> [What you need to do]: Reproduce, word for word, every line starting at the line that contains "Given: Filter by 公告类型1" and ending with the final line of the entries.

> [Dataset records]:
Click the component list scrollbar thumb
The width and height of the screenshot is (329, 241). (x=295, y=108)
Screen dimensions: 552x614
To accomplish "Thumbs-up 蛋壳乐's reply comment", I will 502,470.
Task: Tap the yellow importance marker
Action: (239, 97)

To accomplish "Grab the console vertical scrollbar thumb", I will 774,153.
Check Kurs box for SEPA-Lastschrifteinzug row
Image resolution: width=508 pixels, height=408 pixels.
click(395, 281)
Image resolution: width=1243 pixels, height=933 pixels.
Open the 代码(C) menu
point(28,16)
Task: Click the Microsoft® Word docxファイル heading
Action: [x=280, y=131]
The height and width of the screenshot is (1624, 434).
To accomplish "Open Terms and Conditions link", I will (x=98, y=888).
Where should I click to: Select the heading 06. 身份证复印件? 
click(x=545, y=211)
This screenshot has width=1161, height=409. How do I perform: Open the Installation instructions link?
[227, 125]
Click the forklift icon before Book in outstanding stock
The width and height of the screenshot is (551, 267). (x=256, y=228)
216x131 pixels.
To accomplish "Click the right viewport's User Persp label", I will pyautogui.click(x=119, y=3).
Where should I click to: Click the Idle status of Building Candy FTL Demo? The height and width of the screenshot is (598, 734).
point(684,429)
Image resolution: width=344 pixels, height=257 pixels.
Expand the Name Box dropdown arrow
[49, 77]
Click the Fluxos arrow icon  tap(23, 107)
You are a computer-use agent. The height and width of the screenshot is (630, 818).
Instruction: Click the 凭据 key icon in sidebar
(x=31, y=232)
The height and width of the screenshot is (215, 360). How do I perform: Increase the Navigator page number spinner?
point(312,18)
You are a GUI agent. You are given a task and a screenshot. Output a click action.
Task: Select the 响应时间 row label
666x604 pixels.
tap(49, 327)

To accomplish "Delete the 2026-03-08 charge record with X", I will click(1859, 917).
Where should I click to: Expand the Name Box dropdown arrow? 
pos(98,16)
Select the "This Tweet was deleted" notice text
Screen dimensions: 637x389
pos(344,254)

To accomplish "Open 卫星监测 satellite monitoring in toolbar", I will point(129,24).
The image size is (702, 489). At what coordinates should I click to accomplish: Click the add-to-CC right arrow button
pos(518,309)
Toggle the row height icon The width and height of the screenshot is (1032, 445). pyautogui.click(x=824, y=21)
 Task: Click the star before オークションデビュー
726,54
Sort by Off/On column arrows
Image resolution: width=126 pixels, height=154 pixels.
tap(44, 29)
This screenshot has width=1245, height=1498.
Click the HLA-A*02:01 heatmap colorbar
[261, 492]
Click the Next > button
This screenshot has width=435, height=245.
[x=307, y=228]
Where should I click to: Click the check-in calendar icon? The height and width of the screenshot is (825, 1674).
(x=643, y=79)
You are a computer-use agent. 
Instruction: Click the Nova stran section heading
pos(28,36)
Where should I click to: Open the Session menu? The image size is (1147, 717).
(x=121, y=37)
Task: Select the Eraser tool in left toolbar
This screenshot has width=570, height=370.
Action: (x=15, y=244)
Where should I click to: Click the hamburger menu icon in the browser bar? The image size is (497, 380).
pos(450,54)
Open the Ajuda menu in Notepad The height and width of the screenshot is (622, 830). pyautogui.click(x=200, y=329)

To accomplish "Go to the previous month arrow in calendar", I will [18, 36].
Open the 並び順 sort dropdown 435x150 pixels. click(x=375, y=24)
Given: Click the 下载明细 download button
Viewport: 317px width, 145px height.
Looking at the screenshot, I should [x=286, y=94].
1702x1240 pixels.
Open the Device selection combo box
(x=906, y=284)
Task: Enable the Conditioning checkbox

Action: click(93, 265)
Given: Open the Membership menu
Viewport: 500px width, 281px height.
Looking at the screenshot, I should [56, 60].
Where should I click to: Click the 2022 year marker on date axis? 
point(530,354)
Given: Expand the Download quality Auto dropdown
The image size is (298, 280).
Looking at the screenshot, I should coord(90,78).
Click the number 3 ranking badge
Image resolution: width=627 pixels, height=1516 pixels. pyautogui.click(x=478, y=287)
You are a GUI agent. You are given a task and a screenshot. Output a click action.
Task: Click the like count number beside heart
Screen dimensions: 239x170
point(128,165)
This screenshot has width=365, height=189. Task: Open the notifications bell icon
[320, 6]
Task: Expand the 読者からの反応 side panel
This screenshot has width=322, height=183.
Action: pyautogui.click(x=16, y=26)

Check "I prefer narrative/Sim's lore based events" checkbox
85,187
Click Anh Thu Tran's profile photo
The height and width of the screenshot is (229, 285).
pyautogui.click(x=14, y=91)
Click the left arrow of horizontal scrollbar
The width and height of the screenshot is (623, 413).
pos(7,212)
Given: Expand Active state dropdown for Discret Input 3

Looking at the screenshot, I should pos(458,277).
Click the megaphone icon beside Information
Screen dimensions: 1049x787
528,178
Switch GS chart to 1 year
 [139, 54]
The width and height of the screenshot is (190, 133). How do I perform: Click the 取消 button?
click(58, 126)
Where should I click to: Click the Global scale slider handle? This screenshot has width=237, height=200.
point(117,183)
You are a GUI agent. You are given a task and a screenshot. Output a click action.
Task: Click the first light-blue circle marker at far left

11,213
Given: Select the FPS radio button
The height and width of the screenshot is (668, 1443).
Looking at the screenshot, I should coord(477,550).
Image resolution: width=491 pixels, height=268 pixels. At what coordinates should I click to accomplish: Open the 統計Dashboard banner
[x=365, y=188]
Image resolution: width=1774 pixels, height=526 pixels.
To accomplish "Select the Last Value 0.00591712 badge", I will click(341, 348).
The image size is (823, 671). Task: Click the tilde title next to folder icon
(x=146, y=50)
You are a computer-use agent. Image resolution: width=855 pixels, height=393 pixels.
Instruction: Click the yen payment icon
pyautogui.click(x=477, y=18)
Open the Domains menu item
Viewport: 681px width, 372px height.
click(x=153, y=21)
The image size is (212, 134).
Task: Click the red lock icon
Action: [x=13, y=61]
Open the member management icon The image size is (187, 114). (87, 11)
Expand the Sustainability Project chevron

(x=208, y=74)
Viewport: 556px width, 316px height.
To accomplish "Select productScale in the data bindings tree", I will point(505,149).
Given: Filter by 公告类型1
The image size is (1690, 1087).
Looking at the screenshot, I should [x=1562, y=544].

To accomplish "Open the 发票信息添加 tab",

> [Task answer]:
Given: Filter by 公告类型1
The image size is (1690, 1087).
Looking at the screenshot, I should [x=1562, y=544].

To accomplish "Open the 发票信息添加 tab",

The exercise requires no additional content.